Em um canto, o primogênito da família, que se identificou apenas como Oliveira, murmurava sua revolta contra a "injustiça do sistema" e especulava sobre o destino do caçula da família. "Ele fala que quer ser igual a mim, trabalhar, estudar. Não sou muita coisa, não, mas o que eu faço é o certo."
Oliveira, 26, é agente de segurança e vive em um bairro afastado da mãe e dos meio-irmãos -é filho de Zelita com outro homem, que a abandonou. O pai dos meninos morreu em uma tentativa de assalto. Oliveira só soube que Américo estava envolvido com drogas quando, diz ele, "já era tarde".
Não culpa a mãe, doméstica, pelo que aconteceu. "Minha mãe sempre batalhou. É a "companheiragem" que influencia. Se você tiver cabeça fraca, então, é pior. Queria tanto que ele jogasse no meu time, por que foi jogar no time errado?"
O padre Júlio Lancellotti, da Pastoral do Menor, teve que conter as lágrimas quando exortou: "Américo, que os anjos te conduzam ao paraíso."

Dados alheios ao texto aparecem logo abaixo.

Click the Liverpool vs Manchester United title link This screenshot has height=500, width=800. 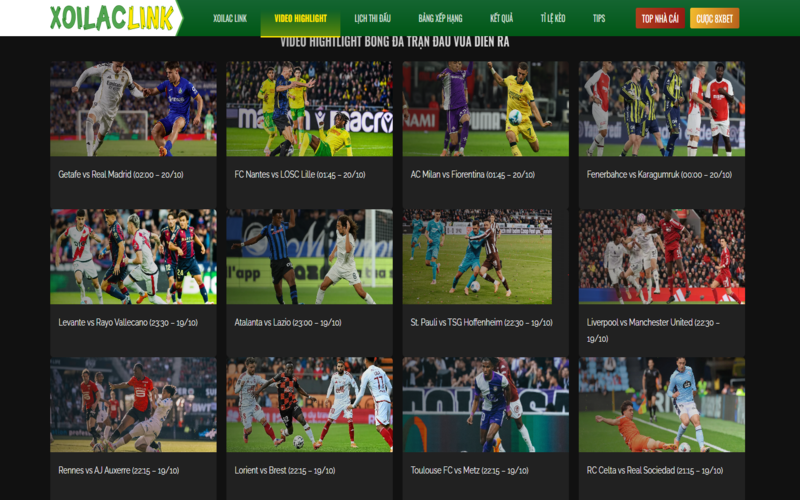[x=653, y=323]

Lancellotti e os meninos que estavam no velório falavam da intenção do menor de se internar em uma clínica de desintoxicação e mudar de vida.
"Eu disse para o Américo: "quer que eu mande colocar esse dente que está faltando aí na tua boca? Então em troca você vai se internar'", contou o padre Júlio. "Ele aceitou, mas a burocracia da Justiça não deixou que tirássemos ele de lá a tempo."

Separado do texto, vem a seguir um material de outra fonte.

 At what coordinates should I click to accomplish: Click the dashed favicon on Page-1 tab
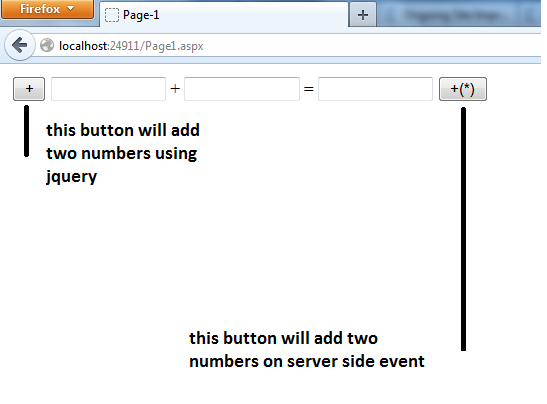tap(112, 15)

"O Américo era um moleque calmo", disse W., 17, o amigo que o havia encaminhado à pastoral no segundo semestre deste ano. "Era raro ele brigar comigo", disse a namorada, S.R.L., 24.

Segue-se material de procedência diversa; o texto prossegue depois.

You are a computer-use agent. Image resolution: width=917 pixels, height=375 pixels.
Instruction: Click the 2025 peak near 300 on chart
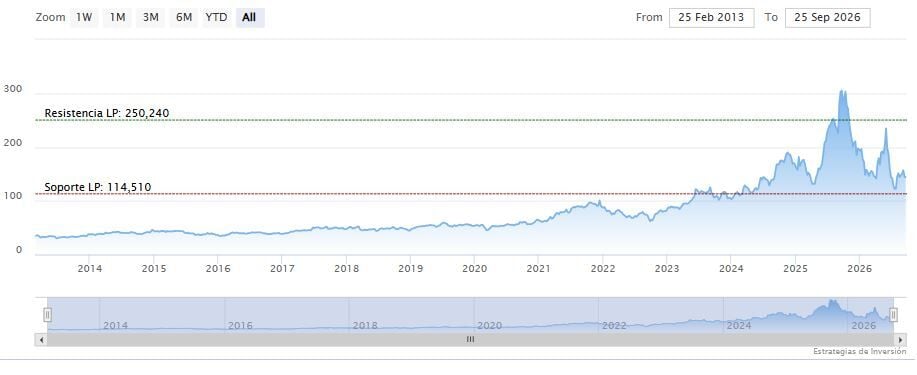point(842,91)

"O Américo ia nas palestras da Casa do Menor e dizia que queria parar com o crack. Era alegre", disse T., 15, ex-viciada que esteve internada às custas da Pastoral, como queria Lancellotti para Américo.
"Nós é que pagamos a recuperação, não é o Estado", disse o padre. "O Américo era um menino com problemas neurológicos, tomou Gardenal (medicamento controlado) na infância, tinha dependência química em crack e ultimamente estava usando álcool. Não era um jovem perigoso, agressivo."
Quando o caixão de Américo foi coberto pela terra vermelha, o padre deu a deixa para a crítica social, puxando o coro para o hino da pastoral, em cuja letra irônica tropeçavam os presentes: "Dizem que este país é feliz porque o povo canta na rua. Dizem que o país não vai mal porque o povo ainda faz Carnaval."
Márcia e Valdir de Oliveira, um casal de olhar assustado, observava tudo de longe. São os pais do menor B.M.O., 15, interno da Febem Imigrantes, acusado de participar de sequestro.
"Na Febem tem 20% de meninos perigosos e 60% de "laranjas", garotos que entraram numa "roubada", como o meu. Só que lá misturam tudo, os bons e os ruins. Meu filho está sendo ameaçado porque é bom. Tenho medo de que seja o próximo", disse Valdir.